VIEW POINT GOLDEN TOUCH
Jack Levy began with subtle, repeated elements "to give consistency." Even basic components such as doors were custom designed. "Some of them have glass panels to allow the light," says Levy, "but diffuse the actual view." Custom-made, Art Deco influenced molding was added for pattern and cohesion. A scrolling motif repeats on Regency style side chairs and on custom-designed carpets.
Two large sofas in an unusual back-to-back arrangement, separating them by a narrow table both useful and elegant. While one sofa embraces the view, the second ignores it. Even so, a mirror above a bar faces that sofa so the sky is reflected.
Playing into the sophisticated sense of scale are two huge Robert Longo portraits. Contrary to what might be expected, Jack did not place them on the longest wall, which is visible from the foyer.Thus visitors first see the serenity of the subtle hues of the living room before encountering the intense portraits.

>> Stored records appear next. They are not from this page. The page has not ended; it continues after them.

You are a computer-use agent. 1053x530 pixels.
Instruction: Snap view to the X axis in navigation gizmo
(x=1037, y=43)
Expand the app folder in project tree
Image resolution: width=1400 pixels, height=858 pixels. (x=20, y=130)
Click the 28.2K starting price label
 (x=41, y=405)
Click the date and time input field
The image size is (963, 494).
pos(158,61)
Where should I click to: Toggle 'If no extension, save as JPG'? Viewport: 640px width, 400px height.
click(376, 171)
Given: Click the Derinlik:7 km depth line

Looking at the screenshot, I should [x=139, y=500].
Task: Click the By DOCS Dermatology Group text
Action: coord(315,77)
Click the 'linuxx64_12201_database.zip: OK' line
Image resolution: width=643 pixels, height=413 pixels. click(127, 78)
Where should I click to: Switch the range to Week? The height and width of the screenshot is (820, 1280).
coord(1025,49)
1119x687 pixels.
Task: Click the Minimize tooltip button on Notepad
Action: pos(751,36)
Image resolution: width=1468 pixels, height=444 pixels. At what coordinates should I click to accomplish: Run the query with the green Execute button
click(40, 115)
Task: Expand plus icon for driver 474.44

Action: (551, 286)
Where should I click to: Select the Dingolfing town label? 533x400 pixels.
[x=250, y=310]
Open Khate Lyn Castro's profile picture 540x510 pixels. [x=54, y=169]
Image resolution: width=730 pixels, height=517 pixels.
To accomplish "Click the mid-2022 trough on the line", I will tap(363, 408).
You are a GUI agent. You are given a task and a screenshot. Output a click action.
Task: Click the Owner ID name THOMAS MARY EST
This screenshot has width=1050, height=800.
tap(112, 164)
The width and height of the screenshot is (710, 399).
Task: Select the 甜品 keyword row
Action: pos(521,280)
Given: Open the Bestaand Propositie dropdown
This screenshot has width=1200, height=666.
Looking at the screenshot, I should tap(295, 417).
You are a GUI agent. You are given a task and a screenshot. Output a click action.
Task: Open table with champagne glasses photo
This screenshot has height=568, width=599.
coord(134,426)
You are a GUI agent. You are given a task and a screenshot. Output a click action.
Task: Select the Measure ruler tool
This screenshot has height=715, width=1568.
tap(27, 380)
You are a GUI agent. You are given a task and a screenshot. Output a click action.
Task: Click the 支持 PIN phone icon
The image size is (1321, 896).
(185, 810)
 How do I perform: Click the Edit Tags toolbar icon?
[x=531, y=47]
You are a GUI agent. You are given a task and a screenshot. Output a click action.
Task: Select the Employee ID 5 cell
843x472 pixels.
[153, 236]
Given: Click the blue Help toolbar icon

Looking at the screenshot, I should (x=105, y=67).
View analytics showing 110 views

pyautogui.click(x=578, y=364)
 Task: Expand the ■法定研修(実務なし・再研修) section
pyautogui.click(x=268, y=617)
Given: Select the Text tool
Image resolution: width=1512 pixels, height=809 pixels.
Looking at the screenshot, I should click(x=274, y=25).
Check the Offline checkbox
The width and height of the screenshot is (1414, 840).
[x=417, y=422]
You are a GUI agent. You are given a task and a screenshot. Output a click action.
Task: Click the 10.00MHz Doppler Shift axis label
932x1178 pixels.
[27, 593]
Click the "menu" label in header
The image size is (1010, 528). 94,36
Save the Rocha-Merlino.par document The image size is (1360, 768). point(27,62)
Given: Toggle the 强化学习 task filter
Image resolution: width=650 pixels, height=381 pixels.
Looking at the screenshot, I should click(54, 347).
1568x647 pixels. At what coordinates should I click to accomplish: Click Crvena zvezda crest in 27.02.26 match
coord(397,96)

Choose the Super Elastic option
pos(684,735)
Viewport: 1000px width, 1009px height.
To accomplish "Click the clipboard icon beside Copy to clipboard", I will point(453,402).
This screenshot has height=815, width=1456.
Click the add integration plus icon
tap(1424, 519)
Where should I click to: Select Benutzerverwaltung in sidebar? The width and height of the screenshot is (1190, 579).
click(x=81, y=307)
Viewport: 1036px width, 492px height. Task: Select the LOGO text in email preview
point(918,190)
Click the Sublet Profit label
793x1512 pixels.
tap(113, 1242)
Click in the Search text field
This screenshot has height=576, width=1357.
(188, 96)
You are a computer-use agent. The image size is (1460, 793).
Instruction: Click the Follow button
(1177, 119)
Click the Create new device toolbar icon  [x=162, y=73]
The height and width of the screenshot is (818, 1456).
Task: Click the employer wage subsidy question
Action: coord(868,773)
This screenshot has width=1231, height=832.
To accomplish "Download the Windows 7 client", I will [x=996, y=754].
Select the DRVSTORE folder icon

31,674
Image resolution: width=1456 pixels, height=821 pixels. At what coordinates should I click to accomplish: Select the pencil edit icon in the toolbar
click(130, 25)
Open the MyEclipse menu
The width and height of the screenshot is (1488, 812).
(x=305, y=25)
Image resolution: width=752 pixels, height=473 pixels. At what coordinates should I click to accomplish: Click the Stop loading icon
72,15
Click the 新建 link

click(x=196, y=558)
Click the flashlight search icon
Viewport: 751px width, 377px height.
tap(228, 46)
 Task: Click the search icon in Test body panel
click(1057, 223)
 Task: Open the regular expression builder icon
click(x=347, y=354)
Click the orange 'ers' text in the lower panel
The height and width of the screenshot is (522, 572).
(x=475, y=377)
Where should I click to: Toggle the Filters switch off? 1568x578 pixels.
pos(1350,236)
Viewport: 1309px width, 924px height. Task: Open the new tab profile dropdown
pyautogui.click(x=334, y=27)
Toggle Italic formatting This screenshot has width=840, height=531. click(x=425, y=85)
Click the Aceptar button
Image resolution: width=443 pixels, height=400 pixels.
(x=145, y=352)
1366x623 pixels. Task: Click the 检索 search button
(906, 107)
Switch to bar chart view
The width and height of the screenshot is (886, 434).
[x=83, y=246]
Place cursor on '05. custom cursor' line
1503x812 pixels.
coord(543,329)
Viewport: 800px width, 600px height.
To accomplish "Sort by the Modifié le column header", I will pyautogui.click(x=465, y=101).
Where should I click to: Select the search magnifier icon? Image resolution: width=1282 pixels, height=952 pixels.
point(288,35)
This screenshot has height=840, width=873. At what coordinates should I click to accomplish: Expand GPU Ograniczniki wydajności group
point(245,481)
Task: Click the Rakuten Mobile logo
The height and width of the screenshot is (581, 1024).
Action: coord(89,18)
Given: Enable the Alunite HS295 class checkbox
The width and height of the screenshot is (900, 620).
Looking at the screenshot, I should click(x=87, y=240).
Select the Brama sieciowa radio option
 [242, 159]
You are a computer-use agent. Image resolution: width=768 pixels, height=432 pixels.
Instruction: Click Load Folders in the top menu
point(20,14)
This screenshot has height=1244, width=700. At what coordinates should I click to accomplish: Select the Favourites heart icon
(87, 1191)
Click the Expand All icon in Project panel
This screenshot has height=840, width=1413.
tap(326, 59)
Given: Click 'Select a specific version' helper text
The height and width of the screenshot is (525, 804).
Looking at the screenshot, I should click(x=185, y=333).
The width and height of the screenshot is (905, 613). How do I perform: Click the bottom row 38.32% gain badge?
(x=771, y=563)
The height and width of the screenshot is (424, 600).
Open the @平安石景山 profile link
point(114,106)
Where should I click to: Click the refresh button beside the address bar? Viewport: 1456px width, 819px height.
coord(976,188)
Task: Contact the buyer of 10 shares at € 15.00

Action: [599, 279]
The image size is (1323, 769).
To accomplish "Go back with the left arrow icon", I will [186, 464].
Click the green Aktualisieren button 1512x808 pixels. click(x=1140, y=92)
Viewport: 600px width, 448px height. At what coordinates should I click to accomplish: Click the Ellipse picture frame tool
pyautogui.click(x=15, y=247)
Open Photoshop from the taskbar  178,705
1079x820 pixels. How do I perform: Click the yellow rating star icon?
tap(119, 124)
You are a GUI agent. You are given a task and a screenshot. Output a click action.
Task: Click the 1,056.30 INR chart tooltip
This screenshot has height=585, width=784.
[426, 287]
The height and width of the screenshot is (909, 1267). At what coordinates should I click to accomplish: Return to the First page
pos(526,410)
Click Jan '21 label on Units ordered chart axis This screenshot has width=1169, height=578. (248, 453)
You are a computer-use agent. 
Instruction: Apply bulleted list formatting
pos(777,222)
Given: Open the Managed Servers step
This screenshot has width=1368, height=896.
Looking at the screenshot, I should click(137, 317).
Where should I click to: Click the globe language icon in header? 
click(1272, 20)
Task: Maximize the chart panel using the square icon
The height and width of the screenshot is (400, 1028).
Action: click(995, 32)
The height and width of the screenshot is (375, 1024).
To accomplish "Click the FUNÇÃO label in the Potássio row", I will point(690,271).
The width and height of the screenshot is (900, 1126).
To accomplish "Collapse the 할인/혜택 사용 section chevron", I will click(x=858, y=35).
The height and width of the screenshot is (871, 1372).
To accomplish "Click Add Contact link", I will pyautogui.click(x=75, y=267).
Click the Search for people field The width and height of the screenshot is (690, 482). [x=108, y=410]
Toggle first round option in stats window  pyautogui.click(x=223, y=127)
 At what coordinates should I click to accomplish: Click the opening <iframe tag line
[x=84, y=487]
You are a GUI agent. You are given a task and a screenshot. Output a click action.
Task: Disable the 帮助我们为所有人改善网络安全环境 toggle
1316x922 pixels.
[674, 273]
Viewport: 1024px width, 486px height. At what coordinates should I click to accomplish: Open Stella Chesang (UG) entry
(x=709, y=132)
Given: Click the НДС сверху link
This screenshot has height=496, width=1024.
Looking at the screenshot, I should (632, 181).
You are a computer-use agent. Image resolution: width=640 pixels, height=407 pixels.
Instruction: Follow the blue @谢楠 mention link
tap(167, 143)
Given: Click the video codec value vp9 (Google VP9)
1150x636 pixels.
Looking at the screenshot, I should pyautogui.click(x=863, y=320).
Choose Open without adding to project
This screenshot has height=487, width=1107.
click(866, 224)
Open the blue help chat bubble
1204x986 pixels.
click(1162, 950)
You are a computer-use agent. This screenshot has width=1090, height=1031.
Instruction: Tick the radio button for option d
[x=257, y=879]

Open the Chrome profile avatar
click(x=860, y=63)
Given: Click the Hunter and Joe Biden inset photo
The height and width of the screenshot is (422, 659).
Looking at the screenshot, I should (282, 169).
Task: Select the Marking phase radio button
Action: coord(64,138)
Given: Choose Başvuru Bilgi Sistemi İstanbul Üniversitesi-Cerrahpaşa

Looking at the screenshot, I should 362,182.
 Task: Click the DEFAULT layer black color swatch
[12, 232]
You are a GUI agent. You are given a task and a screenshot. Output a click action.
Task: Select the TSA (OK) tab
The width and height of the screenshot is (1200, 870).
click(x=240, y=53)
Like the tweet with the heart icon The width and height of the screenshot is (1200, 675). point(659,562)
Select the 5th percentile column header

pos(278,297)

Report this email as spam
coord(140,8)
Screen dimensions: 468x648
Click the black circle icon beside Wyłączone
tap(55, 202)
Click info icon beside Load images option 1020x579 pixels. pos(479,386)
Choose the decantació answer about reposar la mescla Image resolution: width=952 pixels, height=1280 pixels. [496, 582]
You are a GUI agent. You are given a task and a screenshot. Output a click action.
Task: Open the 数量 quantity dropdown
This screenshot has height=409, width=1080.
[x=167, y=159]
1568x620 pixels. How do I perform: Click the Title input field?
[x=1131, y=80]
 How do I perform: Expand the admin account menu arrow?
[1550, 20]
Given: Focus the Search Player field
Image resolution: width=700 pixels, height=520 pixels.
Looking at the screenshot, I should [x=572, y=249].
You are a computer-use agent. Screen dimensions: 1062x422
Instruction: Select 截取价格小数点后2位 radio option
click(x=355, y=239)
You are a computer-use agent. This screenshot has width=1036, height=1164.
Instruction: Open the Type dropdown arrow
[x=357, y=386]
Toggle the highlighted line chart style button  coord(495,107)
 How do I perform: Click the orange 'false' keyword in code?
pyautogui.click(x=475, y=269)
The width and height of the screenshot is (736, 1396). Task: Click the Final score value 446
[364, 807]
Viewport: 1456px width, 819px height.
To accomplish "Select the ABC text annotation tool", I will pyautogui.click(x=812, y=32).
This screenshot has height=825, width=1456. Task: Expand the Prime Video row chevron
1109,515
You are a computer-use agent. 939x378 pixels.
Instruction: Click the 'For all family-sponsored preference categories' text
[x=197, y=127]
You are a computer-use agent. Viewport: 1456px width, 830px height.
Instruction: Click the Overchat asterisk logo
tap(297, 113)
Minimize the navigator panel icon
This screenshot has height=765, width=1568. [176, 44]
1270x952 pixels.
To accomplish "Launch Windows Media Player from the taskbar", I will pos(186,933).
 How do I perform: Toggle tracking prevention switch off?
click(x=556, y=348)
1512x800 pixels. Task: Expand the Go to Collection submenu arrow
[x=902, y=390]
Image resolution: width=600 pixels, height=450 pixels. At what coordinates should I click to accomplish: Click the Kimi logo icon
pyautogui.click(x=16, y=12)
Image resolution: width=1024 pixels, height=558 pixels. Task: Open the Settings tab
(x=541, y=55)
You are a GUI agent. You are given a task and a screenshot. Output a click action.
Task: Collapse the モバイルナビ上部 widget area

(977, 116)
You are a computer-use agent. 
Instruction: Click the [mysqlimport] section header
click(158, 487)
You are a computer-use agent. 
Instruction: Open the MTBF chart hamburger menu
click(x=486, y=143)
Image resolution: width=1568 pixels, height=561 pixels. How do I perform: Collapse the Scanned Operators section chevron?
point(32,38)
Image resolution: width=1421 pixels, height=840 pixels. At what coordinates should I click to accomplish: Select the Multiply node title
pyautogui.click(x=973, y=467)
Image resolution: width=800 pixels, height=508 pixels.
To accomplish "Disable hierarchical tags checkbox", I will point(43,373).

A subdued, unifying, color scheme echoes from room to room. Warm white, ecru and yellow, highlighted by rich gold, harmoniously color walls, carpets and furniture. In the library, golden brown upholstery and a gold-accented carpet set off the electrifying colors of two Andy Warhol silkscreens and a ceramic jar by Venini. Beneath a bronze sunburst mirror in the master bedroom, even the linens glow with a restrained Midas touch. The sunburst motif repeats in the dining area's twin chandeliers and. the library's Helios lamp, then is restated in unusual crystal sconces adapted as light fixtures in the master bath.
Gold also glistens in striped fabric on the dining chairs. "There is a surprising mix of mid-century with 1940s French Moderne," points out Levy. At first an open terrace, the dining area was glassed in, then, some years ago, completely integrated into the apartment. Though the slightly raised area is narrow, there is no sense of constraint because uninterrupted windows frame the dazzling view.